Task item:
In the records that follow, find each line with the word "Images" and copy it.

Stored data:
* * * * *

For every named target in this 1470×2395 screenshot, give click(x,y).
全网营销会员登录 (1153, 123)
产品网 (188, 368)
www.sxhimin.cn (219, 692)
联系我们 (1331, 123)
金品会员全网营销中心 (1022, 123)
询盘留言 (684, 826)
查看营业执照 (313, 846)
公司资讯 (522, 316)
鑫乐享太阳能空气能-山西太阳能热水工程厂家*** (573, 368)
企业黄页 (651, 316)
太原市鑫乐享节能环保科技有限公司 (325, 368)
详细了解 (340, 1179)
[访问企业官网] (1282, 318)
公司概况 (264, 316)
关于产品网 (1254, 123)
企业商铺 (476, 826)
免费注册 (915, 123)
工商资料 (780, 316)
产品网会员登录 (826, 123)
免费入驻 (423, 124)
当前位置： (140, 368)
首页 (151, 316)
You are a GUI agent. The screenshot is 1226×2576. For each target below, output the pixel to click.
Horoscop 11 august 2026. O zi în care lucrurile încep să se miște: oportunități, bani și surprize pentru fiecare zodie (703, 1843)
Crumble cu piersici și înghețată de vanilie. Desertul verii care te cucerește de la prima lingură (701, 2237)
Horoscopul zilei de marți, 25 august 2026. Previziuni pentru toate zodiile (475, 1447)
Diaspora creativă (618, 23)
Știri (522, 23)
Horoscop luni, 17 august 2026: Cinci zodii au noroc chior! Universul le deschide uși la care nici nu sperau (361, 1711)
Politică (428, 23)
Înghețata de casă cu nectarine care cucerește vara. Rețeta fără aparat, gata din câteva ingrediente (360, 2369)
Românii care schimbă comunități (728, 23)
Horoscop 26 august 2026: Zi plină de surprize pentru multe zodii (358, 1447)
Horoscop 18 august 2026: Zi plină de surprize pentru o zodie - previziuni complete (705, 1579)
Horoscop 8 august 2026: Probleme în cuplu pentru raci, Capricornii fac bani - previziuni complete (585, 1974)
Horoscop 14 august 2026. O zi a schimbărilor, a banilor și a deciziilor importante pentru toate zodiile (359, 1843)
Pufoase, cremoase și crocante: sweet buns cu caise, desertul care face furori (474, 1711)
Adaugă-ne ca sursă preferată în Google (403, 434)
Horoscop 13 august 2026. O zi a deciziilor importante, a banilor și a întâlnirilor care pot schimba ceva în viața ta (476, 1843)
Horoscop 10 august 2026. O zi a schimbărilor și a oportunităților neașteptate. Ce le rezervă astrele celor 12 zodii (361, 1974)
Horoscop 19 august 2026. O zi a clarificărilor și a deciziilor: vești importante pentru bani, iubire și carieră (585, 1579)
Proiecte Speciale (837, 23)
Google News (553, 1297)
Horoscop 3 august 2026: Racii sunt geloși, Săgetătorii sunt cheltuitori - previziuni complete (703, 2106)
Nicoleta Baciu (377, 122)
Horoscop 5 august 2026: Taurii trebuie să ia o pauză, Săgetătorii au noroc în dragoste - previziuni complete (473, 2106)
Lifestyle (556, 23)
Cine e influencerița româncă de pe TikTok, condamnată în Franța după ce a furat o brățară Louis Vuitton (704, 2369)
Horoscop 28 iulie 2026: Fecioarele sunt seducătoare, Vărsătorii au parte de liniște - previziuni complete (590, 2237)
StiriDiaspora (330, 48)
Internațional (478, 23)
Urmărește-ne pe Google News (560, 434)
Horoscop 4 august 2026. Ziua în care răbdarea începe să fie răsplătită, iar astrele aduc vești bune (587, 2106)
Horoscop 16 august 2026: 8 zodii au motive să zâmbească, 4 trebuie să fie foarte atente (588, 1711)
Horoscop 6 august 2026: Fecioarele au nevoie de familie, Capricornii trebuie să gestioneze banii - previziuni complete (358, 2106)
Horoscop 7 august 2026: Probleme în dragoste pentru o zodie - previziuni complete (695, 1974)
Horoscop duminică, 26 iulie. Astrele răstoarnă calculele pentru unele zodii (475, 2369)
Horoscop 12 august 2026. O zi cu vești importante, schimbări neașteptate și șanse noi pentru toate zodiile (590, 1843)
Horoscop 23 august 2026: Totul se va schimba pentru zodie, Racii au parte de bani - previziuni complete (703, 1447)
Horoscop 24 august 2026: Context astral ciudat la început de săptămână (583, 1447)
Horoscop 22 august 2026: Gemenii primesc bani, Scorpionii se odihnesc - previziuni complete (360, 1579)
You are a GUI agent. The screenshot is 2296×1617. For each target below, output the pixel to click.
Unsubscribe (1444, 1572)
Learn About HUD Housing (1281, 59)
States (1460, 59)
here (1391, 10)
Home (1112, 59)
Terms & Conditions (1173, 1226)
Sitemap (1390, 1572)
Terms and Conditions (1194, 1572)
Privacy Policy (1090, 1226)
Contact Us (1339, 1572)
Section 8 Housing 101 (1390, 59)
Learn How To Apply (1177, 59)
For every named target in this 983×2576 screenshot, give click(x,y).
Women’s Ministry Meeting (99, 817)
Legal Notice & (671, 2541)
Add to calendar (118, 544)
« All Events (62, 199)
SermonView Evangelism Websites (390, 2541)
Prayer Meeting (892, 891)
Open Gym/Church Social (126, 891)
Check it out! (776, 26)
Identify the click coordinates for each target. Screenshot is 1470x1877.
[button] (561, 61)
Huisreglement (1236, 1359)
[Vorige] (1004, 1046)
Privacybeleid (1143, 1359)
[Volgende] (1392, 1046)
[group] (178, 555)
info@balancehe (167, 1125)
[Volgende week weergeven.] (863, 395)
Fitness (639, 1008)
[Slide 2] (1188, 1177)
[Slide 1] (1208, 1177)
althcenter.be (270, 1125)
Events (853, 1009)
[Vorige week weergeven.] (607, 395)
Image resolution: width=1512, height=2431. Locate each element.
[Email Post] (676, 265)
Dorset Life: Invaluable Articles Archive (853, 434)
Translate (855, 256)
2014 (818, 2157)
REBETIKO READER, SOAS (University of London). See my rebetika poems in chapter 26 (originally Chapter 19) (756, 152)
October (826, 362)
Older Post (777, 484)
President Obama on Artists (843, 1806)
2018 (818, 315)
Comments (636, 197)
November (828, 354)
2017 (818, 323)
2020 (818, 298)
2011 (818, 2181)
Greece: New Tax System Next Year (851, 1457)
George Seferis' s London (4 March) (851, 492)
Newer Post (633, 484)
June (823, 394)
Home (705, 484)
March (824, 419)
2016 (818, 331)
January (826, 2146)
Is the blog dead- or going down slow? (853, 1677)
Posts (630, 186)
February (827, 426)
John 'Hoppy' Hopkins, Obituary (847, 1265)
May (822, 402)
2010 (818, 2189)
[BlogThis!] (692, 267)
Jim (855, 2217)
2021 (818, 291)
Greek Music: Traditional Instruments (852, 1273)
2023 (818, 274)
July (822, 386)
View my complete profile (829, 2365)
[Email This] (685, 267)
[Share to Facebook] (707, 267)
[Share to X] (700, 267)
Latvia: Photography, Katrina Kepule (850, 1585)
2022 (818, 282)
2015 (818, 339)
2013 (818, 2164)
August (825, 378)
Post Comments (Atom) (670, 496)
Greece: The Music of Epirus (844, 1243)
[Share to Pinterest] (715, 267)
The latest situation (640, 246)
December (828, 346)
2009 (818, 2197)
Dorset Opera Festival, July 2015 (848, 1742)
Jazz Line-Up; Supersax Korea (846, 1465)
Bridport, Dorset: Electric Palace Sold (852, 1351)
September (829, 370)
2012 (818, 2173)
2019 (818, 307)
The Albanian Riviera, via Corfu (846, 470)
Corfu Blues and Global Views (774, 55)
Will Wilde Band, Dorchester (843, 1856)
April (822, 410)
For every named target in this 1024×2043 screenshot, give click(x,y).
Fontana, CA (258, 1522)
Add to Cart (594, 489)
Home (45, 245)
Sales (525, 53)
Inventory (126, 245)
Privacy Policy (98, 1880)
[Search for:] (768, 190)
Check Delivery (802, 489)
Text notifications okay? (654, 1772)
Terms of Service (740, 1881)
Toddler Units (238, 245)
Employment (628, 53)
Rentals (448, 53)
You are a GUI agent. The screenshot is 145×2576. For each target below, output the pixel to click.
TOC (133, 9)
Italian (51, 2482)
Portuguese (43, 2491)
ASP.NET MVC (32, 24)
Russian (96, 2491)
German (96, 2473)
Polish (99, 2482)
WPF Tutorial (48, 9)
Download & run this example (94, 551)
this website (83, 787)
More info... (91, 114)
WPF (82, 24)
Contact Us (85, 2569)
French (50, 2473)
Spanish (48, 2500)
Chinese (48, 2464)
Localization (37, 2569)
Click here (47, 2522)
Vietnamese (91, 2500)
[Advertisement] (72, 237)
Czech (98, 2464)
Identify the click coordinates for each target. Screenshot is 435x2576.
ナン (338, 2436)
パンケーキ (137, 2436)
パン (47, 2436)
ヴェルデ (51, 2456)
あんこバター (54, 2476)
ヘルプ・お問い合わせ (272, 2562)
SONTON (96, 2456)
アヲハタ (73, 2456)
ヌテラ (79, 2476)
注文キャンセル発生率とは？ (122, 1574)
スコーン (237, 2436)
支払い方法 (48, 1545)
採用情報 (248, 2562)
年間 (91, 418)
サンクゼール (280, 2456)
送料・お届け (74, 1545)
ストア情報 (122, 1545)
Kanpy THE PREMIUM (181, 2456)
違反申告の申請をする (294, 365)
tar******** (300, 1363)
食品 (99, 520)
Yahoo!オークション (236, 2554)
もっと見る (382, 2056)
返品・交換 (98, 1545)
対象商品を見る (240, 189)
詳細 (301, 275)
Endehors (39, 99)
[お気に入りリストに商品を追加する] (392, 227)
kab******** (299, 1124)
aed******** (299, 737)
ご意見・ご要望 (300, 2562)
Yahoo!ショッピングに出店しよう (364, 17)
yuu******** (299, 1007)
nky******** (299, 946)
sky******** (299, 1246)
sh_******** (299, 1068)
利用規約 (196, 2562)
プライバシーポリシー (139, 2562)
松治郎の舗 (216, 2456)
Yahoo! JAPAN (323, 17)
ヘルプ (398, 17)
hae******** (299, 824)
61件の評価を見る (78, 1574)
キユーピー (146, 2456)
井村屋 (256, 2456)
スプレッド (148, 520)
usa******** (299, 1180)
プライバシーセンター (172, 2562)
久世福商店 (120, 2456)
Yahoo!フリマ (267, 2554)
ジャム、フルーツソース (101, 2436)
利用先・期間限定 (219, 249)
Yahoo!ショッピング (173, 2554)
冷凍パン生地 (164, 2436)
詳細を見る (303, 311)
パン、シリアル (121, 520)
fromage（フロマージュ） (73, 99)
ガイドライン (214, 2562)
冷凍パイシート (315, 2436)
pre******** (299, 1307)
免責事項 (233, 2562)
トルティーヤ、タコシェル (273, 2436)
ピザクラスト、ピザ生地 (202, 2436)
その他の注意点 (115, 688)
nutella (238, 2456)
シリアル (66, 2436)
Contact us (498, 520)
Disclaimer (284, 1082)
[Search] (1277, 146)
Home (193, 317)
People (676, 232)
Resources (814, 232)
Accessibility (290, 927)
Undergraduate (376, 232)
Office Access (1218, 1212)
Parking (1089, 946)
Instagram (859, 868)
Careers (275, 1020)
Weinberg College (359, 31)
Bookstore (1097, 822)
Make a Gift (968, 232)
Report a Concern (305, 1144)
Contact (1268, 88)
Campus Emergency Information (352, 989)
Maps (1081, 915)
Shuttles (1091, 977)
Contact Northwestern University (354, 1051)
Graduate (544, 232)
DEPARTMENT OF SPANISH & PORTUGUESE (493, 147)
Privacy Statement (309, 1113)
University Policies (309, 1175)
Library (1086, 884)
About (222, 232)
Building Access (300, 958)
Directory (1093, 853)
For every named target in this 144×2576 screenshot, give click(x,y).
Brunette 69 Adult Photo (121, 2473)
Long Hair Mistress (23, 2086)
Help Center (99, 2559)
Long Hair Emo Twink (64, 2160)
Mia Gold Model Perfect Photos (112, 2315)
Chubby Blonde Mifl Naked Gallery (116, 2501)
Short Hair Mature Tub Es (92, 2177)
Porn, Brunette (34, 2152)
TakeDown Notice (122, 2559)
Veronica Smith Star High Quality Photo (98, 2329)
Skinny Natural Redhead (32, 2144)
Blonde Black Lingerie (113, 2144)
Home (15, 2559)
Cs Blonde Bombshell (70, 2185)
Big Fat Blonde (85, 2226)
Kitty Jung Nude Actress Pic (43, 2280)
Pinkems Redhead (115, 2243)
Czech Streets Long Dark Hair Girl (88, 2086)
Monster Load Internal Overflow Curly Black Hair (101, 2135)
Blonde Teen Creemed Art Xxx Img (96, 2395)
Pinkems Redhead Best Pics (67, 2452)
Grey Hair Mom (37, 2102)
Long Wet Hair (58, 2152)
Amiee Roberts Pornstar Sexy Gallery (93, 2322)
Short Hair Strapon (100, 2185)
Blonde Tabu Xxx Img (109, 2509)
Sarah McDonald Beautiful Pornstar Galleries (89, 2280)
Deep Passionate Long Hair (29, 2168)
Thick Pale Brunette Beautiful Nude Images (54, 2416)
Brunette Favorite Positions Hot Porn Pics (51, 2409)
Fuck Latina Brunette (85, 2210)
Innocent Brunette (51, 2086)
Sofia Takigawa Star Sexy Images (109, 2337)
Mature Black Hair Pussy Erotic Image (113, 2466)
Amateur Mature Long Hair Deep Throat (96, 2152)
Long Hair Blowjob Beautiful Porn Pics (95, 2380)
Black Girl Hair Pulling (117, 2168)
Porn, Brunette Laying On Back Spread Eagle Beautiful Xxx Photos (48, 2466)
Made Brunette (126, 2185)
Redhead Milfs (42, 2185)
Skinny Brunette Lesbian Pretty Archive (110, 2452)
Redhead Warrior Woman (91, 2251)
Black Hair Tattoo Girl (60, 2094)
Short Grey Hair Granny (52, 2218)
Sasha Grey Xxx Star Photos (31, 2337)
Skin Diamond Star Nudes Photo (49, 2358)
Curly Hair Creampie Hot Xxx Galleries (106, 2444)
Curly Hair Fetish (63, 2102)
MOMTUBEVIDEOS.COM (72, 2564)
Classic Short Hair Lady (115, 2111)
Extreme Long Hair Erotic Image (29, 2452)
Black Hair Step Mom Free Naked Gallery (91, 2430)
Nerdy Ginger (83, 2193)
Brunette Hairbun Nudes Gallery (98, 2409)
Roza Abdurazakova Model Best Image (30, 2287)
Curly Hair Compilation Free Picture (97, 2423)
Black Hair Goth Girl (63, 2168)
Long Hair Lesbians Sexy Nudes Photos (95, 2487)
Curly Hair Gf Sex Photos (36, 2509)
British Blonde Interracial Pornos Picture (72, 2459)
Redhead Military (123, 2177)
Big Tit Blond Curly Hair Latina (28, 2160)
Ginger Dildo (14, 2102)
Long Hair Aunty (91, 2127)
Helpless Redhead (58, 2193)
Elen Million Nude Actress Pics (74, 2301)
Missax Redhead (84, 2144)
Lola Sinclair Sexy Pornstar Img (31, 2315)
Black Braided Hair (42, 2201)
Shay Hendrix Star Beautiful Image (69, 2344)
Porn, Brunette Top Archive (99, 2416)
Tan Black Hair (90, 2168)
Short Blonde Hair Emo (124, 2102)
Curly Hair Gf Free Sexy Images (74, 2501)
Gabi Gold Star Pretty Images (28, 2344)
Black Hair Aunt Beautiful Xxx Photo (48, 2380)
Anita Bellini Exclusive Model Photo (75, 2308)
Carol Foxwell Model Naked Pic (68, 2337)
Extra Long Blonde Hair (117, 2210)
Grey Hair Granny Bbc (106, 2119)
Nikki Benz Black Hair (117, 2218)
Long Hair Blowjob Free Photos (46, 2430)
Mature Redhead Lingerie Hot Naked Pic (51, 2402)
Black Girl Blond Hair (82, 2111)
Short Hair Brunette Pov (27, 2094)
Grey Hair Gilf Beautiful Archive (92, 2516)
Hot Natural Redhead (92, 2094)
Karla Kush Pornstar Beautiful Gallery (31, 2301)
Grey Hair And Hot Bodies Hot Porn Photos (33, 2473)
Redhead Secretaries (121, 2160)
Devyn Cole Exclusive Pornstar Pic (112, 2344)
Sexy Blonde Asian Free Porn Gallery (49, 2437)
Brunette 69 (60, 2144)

* * * * *

Exercise response:
Thick Pale Brunette Beautiful Nude Images (54, 2416)
Sofia Takigawa Star Sexy Images (109, 2337)
Curly Hair Gf Free Sexy Images (74, 2501)
Gabi Gold Star Pretty Images (28, 2344)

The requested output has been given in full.